To achieve his goals, President Xi, carefully consolidated his position in the Party by placing his men at key positions and tightened his grip over the People’s Liberation Army (PLA). Therefore, under Xi Jinping, the current thrust has been towards military reform oriented toward creating a more professional fighting force, aimed directly at winning a war, by focusing on the reorganization of its apex command management, its regional command structure and its uses.

Indeed, the loyalty of the PLA has been a continuing concern for the CPC leadership, with fresh worries about the nationalization of the military (that is, the concept of making the PLA a national army, rather than a tool for the CPC to wield). Writing in August 2015 in the PLA Daily, Ma Bo of the Academy of Military Sciences (AMS) looked at the various expositions of Xi Jinping on what he termed as the “Strong-Armed Forces Dream” and said that one of their key aims was to “correct the notion of depoliticised armed forces; that had been spread by netizens in the wake of the Third Plenum.”

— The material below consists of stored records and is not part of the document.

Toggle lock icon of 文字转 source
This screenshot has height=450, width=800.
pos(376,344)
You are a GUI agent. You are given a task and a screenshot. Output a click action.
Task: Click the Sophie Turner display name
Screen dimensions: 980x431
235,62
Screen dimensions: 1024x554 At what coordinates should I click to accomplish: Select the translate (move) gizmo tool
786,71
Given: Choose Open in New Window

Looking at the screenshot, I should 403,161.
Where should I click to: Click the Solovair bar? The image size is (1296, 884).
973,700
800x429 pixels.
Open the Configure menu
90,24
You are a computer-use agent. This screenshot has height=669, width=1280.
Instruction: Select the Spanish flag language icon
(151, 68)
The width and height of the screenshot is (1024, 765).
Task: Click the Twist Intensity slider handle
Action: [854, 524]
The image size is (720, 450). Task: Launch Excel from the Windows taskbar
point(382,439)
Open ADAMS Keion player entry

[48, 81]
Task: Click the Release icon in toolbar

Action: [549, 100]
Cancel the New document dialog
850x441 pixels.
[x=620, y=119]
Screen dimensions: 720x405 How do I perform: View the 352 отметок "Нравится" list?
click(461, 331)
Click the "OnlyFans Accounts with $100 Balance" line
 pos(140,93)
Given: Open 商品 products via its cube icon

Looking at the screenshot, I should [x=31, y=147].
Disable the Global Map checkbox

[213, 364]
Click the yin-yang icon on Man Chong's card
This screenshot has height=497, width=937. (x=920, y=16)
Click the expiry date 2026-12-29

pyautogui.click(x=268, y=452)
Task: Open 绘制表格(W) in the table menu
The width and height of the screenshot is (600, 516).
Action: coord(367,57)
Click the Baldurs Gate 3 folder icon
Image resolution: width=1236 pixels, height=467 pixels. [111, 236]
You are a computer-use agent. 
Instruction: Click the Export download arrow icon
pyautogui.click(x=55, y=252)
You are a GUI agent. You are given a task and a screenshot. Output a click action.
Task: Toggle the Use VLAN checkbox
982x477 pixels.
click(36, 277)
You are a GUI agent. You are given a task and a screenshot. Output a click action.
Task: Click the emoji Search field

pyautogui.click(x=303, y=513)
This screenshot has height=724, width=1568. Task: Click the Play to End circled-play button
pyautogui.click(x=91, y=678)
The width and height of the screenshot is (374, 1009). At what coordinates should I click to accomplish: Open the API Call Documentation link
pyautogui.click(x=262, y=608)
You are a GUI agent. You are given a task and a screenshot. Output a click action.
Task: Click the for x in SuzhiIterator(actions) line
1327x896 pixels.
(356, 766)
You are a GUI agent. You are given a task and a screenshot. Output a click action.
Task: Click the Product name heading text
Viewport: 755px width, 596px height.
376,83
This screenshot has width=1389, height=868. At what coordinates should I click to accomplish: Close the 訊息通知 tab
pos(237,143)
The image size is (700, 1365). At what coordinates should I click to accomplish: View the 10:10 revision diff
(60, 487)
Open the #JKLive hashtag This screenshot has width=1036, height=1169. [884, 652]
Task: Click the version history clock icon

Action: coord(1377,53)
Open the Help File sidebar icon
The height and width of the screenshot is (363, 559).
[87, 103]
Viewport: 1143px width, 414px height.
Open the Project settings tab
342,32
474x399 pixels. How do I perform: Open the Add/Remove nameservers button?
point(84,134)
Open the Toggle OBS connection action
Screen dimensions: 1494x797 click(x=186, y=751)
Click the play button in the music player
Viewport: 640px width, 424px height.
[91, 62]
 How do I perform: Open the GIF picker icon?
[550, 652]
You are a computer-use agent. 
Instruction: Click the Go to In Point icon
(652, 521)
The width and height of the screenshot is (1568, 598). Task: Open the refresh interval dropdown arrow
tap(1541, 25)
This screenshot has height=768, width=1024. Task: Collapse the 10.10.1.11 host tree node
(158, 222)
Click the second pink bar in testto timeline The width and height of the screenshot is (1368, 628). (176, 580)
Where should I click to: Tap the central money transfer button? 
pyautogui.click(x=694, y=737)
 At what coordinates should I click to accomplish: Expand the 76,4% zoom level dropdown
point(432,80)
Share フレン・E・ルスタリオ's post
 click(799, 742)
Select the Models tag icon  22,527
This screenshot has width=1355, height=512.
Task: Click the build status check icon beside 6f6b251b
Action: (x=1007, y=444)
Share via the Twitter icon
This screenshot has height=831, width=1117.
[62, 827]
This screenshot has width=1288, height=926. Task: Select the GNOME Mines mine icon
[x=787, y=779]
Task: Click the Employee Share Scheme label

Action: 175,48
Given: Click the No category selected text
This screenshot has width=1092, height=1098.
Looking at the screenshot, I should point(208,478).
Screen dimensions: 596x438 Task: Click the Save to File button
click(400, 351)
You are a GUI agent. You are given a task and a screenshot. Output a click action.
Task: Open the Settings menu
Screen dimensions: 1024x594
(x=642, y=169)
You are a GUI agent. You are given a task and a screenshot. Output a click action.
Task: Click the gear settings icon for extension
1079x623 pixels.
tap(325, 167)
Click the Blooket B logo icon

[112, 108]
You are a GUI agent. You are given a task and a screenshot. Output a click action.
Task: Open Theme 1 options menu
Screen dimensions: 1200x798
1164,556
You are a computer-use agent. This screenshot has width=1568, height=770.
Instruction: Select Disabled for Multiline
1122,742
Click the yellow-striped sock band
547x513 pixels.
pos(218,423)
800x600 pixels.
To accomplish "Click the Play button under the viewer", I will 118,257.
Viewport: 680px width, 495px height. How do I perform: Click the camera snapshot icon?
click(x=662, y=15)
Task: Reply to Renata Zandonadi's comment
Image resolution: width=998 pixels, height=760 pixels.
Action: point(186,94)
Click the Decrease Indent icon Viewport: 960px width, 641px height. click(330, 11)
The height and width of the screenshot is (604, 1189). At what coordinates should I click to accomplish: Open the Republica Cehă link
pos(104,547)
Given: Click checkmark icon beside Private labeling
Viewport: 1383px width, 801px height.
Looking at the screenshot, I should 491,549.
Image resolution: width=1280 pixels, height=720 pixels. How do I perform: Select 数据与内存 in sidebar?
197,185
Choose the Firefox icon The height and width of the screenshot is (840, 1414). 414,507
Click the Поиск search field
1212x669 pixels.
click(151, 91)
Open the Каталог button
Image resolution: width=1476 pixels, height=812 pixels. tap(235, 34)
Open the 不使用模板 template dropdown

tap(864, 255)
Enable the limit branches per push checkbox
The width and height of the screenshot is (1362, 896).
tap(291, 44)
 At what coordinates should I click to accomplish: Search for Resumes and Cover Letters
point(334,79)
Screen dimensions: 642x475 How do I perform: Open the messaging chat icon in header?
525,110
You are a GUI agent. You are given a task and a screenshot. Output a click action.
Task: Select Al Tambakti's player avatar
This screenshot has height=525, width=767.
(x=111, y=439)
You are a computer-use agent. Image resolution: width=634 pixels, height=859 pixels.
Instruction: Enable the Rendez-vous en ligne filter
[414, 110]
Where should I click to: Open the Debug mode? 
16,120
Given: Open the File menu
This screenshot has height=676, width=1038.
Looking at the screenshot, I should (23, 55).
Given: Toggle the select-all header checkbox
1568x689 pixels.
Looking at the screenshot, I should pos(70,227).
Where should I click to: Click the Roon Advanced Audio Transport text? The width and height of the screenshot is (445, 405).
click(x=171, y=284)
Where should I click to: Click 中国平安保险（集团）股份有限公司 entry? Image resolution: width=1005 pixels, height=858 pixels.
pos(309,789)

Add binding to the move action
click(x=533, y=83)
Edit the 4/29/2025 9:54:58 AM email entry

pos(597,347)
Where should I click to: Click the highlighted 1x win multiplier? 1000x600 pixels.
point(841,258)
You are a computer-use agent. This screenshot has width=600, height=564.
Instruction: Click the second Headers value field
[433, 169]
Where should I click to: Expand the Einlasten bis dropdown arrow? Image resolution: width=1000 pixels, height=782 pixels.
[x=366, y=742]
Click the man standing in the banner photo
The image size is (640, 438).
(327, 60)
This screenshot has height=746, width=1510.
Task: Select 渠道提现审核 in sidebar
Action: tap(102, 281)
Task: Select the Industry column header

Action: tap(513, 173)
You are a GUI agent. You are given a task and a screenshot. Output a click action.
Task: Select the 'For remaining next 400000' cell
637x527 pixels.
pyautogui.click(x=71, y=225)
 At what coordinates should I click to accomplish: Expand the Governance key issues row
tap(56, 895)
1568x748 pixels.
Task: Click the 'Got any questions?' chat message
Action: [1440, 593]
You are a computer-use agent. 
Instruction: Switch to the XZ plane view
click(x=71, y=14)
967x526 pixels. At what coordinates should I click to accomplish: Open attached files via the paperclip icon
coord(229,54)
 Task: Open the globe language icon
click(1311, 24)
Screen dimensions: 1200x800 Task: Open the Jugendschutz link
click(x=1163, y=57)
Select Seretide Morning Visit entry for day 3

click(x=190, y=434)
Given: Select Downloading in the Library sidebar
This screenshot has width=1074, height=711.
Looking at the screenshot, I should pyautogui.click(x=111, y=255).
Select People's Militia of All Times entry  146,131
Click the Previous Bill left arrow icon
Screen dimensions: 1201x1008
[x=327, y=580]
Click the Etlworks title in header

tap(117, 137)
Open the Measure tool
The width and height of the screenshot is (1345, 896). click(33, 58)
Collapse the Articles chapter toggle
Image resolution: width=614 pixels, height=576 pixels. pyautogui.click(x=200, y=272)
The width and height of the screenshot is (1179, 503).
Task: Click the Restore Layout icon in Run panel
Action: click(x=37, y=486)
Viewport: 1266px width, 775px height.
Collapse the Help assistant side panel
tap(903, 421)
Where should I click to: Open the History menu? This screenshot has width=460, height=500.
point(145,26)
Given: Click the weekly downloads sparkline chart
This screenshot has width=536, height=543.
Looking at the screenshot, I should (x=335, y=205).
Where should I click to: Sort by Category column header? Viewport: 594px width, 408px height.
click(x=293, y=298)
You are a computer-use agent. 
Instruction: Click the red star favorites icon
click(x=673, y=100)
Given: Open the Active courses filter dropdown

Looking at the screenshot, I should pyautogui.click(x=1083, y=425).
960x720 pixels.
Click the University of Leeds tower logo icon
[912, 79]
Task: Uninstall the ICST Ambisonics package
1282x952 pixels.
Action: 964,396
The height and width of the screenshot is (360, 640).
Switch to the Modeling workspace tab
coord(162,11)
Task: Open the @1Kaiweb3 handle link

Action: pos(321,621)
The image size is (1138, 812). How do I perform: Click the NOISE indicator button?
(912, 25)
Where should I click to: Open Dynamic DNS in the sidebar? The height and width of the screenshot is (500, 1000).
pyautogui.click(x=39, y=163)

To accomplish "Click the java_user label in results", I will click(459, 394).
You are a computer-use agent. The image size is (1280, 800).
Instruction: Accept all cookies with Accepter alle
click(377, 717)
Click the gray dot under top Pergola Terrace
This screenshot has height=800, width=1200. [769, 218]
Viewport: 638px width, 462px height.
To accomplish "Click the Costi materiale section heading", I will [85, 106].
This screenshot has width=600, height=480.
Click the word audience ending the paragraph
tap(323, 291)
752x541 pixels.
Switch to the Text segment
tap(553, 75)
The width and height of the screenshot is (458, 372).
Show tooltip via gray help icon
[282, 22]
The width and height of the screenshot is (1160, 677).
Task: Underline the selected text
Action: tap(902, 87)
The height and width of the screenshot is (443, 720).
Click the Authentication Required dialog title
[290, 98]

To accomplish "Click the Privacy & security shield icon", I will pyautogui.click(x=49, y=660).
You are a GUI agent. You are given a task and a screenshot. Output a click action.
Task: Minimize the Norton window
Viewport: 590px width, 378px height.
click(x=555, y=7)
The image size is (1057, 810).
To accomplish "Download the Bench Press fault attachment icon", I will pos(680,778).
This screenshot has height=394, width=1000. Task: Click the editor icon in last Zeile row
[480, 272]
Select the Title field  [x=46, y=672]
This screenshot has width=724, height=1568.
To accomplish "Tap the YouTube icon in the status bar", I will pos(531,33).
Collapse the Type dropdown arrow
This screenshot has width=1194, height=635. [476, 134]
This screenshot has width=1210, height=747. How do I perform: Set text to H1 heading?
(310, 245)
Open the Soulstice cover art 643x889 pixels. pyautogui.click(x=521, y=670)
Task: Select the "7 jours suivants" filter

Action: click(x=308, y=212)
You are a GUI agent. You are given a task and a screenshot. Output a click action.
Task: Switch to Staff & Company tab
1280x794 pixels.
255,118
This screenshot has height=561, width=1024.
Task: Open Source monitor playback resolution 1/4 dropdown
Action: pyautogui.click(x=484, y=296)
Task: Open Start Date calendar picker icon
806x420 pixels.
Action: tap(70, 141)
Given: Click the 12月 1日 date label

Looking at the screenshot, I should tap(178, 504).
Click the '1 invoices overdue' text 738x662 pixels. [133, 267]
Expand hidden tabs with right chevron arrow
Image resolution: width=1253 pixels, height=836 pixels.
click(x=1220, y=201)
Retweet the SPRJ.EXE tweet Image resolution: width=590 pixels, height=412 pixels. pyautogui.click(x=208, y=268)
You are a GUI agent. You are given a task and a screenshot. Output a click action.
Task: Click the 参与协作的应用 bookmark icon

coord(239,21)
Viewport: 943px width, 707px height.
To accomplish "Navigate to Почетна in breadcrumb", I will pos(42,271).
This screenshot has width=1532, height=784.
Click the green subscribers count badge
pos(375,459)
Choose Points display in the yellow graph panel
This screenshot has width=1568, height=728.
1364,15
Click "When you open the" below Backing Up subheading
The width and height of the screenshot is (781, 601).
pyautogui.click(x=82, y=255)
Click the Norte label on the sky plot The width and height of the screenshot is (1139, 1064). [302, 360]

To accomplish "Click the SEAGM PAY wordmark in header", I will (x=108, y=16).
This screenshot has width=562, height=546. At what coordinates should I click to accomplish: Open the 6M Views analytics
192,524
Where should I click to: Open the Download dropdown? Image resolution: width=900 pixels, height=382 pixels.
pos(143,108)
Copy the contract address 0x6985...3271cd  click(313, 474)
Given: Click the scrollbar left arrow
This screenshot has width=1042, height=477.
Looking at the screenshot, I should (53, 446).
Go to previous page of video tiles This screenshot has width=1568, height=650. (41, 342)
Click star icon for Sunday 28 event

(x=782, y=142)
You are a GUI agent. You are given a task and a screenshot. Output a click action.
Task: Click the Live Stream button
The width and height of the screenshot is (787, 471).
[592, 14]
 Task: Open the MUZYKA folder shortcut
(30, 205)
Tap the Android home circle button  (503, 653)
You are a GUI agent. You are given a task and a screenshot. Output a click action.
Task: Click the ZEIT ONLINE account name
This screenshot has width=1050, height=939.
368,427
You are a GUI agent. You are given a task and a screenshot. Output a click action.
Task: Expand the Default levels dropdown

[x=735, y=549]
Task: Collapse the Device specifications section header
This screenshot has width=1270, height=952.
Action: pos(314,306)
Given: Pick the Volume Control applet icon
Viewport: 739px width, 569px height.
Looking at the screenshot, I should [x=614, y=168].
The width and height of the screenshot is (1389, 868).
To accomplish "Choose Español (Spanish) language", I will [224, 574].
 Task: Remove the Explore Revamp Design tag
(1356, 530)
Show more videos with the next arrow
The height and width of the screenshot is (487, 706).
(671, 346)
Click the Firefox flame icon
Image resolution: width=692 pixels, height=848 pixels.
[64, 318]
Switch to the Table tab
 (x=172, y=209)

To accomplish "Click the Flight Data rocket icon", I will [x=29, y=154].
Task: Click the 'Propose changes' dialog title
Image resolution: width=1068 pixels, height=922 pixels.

President Xi gave the message loud and clear at the 90th anniversary of the PLA in 2017 by instructing that ‘the army follows the Party’ and by putting the Party flag before the Chinese national flag followed the Army flag he gave the message that Party is ahead of the army. 

Along with this, a personality cult was developed around Xi Jinping, soon after assuming office. In sharp contrast to the coverage received by his predecessors Hu Jintao and Jiang Zemin in the official media, Xi Jinping has ensured that either his photograph or activities figure in China’s official media each day.

A visit to the Party school in Shanghai revealed how President Xi has been equated with Mao with photos all leaders between the two missing form displays. The anti-corruption campaign and cutting down lavish celebrations have won him praise even within Taiwan’s military officials who in a personal interaction revealed that he is the first honest leader PRC has ever got. 

The immense popularity and aura created around Xi Jinping emboldened him and his supporters to get his ideology enshrined in the country’s constitution (first leader whose ideology has been enshrined while he is alive) by an amendment passed by the National People’s Congress (NPC) in March 2018.

During the same legislative session, the NPC also passed other amendments to the constitution, including one that abolished term limits for the country’s President and vice president; this change would allow Xi to remain in office beyond 2023 when he would have been due to step down. 

This met with opposition from many in China who wrote that removing the checks put in by Deng, so that no all-powerful dictator emerges, Xi Jinping is sowing seeds of chaos and the reminiscences of fear of the Cultural Revolution resurfaced. President Xi ignoring the criticism moved ahead on clamping down his dissents and projecting China as the next superpower on the world map.

President Xi’s aggressive policies landed China into a trade war with the US and his rejuvenation of the Chinese nation antagonised India, Taiwan, Vietnam, Japan and the Philippines. Along with this came the deadly Coronavirus pandemic which eroded the Party’s credibility both domestically and abroad with immense criticism personally for Xi Jinping. 

However, he is trying to draw back his reputation, by showing that he is very much in-charge, that China dream will be realised and the Chinese Communist Party (CCP) will continue to lead from the front. So we are seeing a tougher stance on Hong Kong, a tougher attitude towards Taiwan and India. 

It is not the first time he has faced pressure in his life, he has seen his father being purged thrice and has worked as a peasant during the cultural revolution despite being a princeling. Even after this he kept his faith in the Party and slowly worked his way to the top. Yes, he is under immense pressure currently but analysing his leadership style and personal character President Xi will not go without putting up a strong fight.